Un po’ di tempo fa ho rivisto Taxi Driver. Non c’era un motivo preciso. Era un giorno in cui io non avevo molta voglia di niente altro se non di un film e quello è per me di facile reperibilità. Ho messo su il DVD e via. Paolo ha dormito tutto il tempo, mi ha lasciato guardare il film, per piacere, e non si è mosso di un centimetro per tutta la durata.
La celeberrima scena allo specchio la facciamo quasi tutte le mattine ormai. Ci guardiamo allo specchio, lui in braccio, lui ride spesso, e io pure rido e allora lui ride più forte e io rincorro: siamo già al punto in cui vuole avere l’ultima risata. E nel mentre gli guardo cambiare le espressioni, per imitazione, inarca le sopracciglia, apre la bocca, sospende la risata prima di farla uscire sonante e poi di nuovo, e ancora, finché diventa serio. Finché si ricompone.

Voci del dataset
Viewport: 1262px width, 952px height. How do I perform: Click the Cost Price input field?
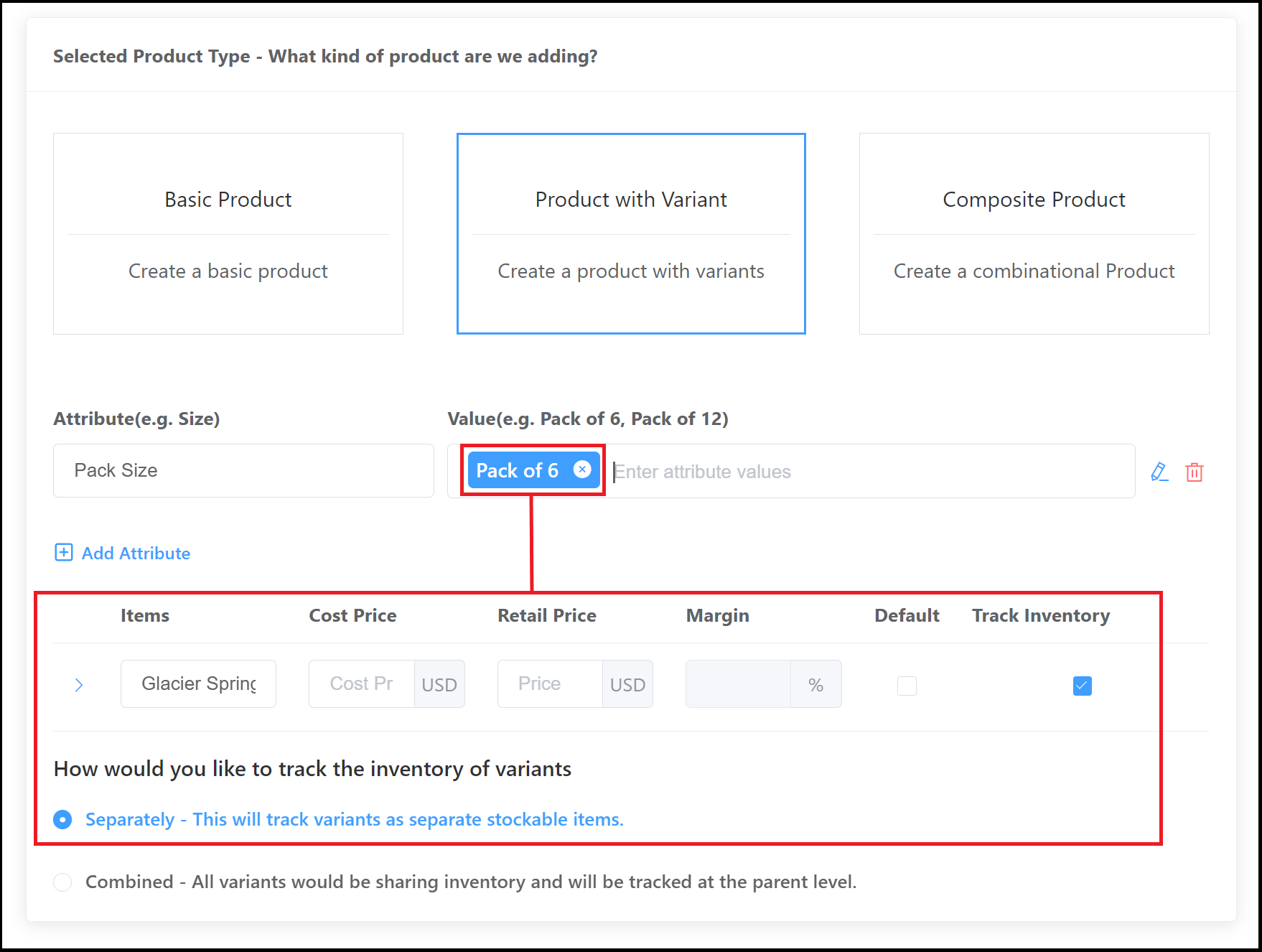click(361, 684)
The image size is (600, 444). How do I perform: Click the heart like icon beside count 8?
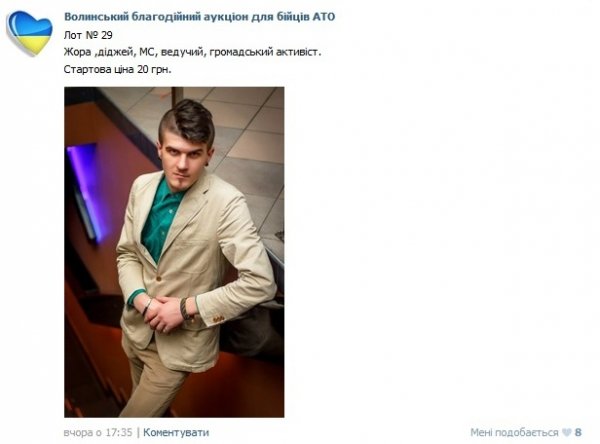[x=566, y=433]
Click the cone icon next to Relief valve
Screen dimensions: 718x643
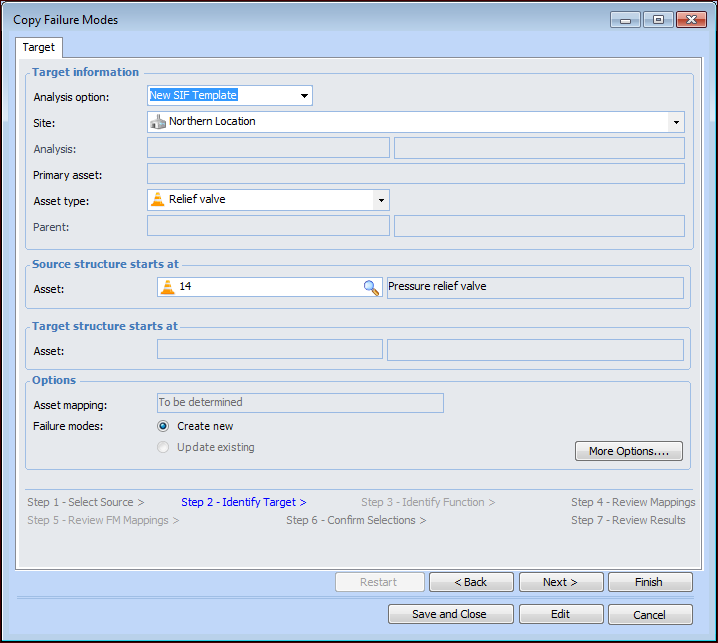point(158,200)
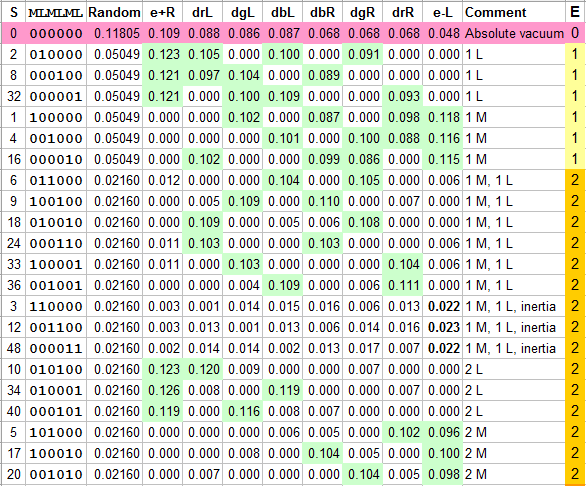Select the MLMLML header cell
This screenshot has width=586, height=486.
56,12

» PROBLEMA 1
Elenca le cose che, secondo il brano, Paolo ha fatto mentre veniva guardato Taxi Driver.
» PROBLEMA 2
Riscrivi il passo del brano a partire da "La celeberrima scena" e fino a "Finché si ricompone.", cambiando "specchio" con "vetro".
Le righe riportate qui non sono necessarie.

» RISPOSTA FINALE 1
- Ha dormito tutto il tempo.
- Ha lasciato guardare il film.
- Non si è mosso di un centimetro per tutta la durata.

» RISPOSTA FINALE 2
La celeberrima scena allo vetro la facciamo quasi tutte le mattine ormai. Ci guardiamo allo vetro, lui in braccio, lui ride spesso, e io pure rido e allora lui ride più forte e io rincorro: siamo già al punto in cui vuole avere l’ultima risata. E nel mentre gli guardo cambiare le espressioni, per imitazione, inarca le sopracciglia, apre la bocca, sospende la risata prima di farla uscire sonante e poi di nuovo, e ancora, finché diventa serio. Finché si ricompone.